Data:
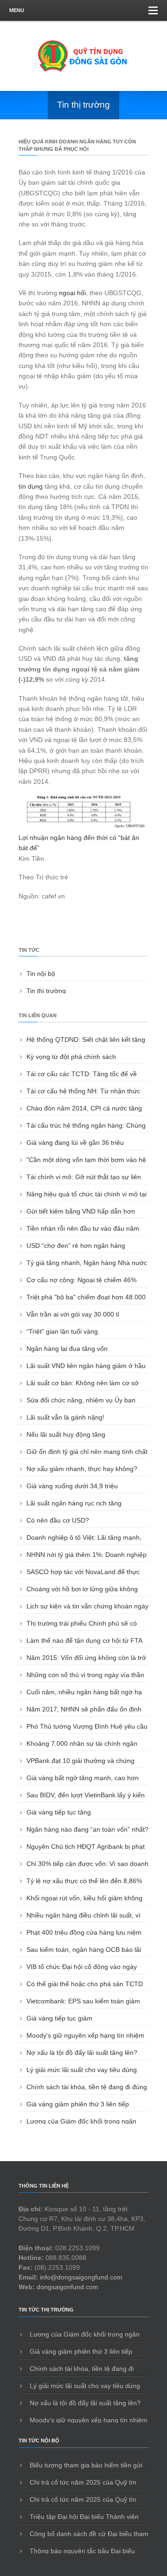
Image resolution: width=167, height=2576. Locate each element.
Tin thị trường (46, 990)
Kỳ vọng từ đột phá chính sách (71, 1056)
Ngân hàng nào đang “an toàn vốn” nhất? (87, 1829)
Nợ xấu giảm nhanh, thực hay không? (81, 1468)
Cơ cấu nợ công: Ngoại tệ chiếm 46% (81, 1280)
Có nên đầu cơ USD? (57, 1520)
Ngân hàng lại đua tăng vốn (67, 1348)
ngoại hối (72, 293)
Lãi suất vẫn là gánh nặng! (65, 1417)
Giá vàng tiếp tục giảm (59, 2018)
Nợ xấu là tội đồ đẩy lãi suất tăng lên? (81, 2052)
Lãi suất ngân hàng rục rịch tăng (74, 1503)
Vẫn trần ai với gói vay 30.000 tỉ (72, 1314)
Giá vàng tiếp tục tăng (58, 1812)
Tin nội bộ (40, 973)
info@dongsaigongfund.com (81, 2277)
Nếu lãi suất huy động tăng (65, 1434)
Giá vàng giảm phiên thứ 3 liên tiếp (77, 2104)
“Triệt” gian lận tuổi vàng (62, 1331)
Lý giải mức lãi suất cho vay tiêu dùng (81, 2069)
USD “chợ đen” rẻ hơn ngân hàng (75, 1245)
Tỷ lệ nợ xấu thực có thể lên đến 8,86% (84, 1881)
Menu (16, 10)
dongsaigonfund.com (67, 2287)
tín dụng (31, 486)
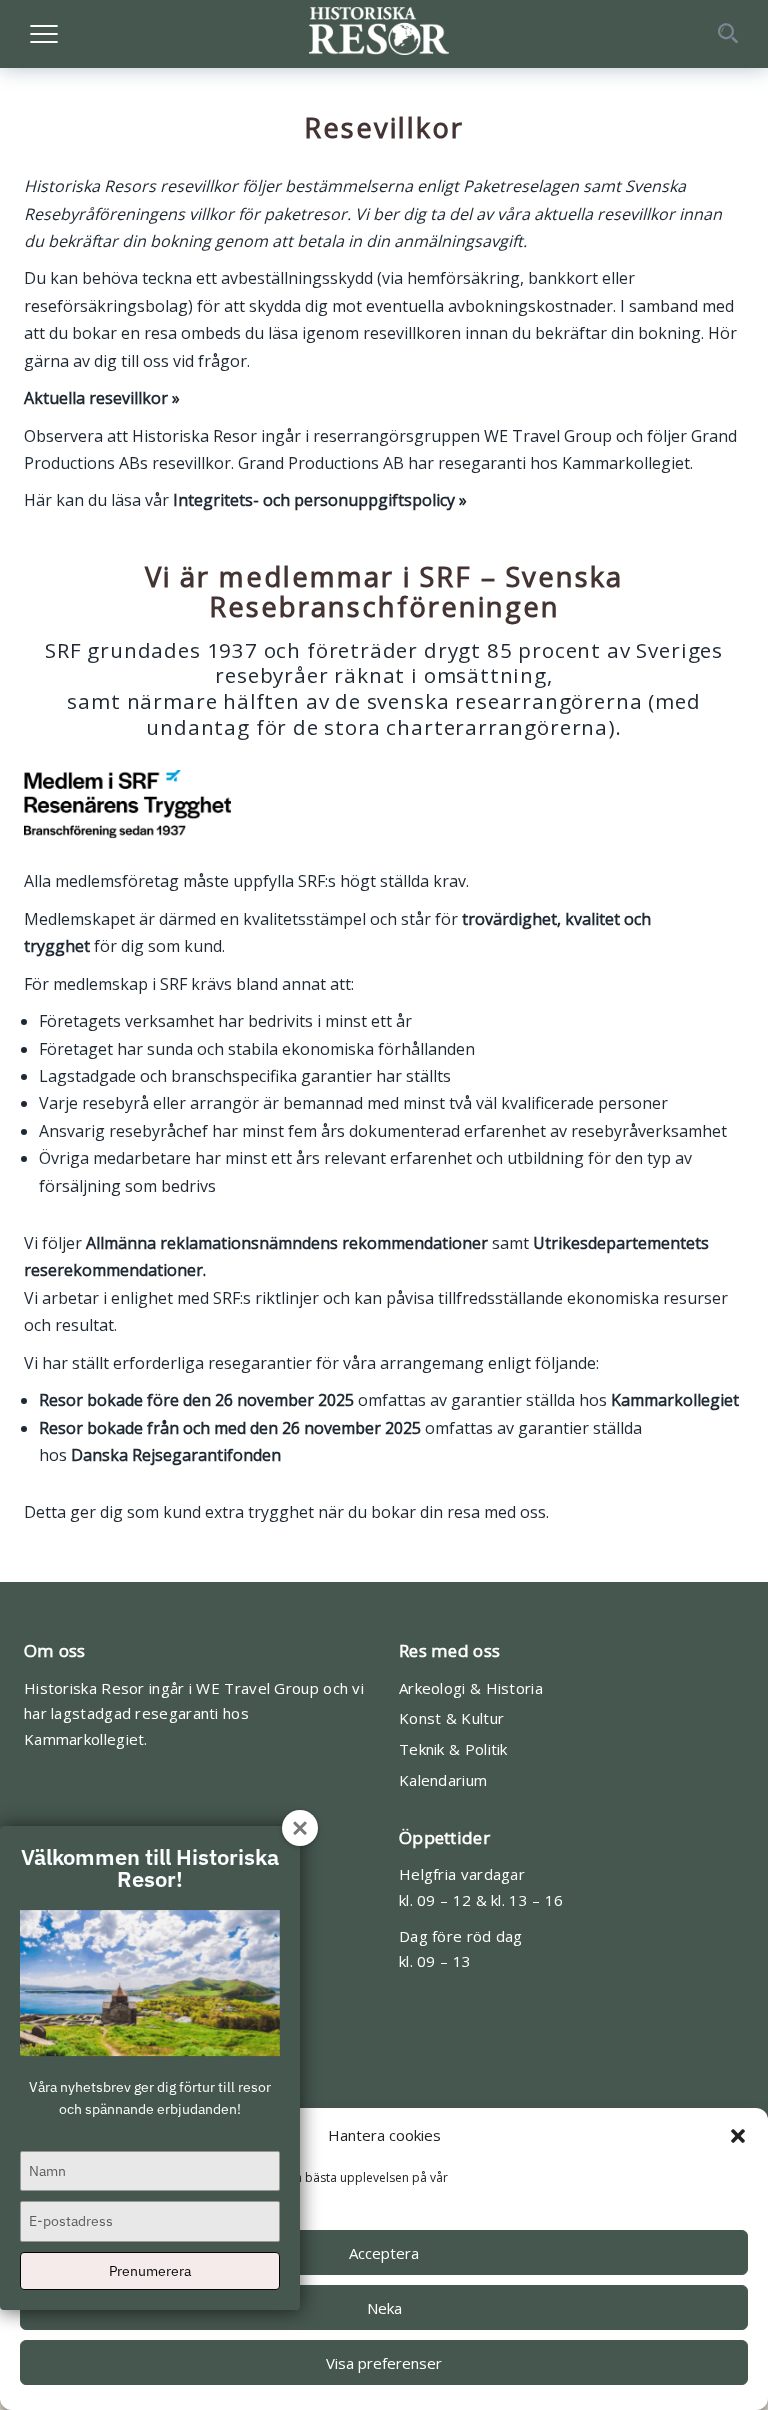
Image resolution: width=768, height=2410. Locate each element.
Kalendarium (443, 1780)
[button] (738, 2136)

Work task: Pictures aside, restate the entries word for word.

Output for this task:
Image resolution: width=167, height=2576. Locate each element.
Tin thị trường (46, 990)
Kỳ vọng từ đột phá chính sách (71, 1056)
Ngân hàng nào đang “an toàn vốn” nhất? (87, 1829)
Nợ xấu giảm nhanh, thực hay không? (81, 1468)
Cơ cấu nợ công: Ngoại tệ chiếm 46% (81, 1280)
Có nên đầu cơ USD? (57, 1520)
Ngân hàng lại đua tăng vốn (67, 1348)
ngoại hối (72, 293)
Lãi suất vẫn là gánh nặng! (65, 1417)
Giá vàng tiếp tục giảm (59, 2018)
Nợ xấu là tội đồ đẩy lãi suất tăng lên? (81, 2052)
Lãi suất ngân hàng rục rịch tăng (74, 1503)
Vẫn trần ai với gói vay 30.000 tỉ (72, 1314)
Giá vàng tiếp tục tăng (58, 1812)
Tin nội bộ (40, 973)
info@dongsaigongfund.com (81, 2277)
Nếu lãi suất huy động tăng (65, 1434)
Giá vàng giảm phiên thứ 3 liên tiếp (77, 2104)
“Triệt” gian lận tuổi vàng (62, 1331)
Lý giải mức lãi suất cho vay tiêu dùng (81, 2069)
USD “chợ đen” rẻ hơn ngân hàng (75, 1245)
Tỷ lệ nợ xấu thực có thể lên đến 8,86% (84, 1881)
Menu (16, 10)
dongsaigonfund.com (67, 2287)
tín dụng (31, 486)
Image resolution: width=768, height=2410. Locate each element.
Kalendarium (443, 1780)
[button] (738, 2136)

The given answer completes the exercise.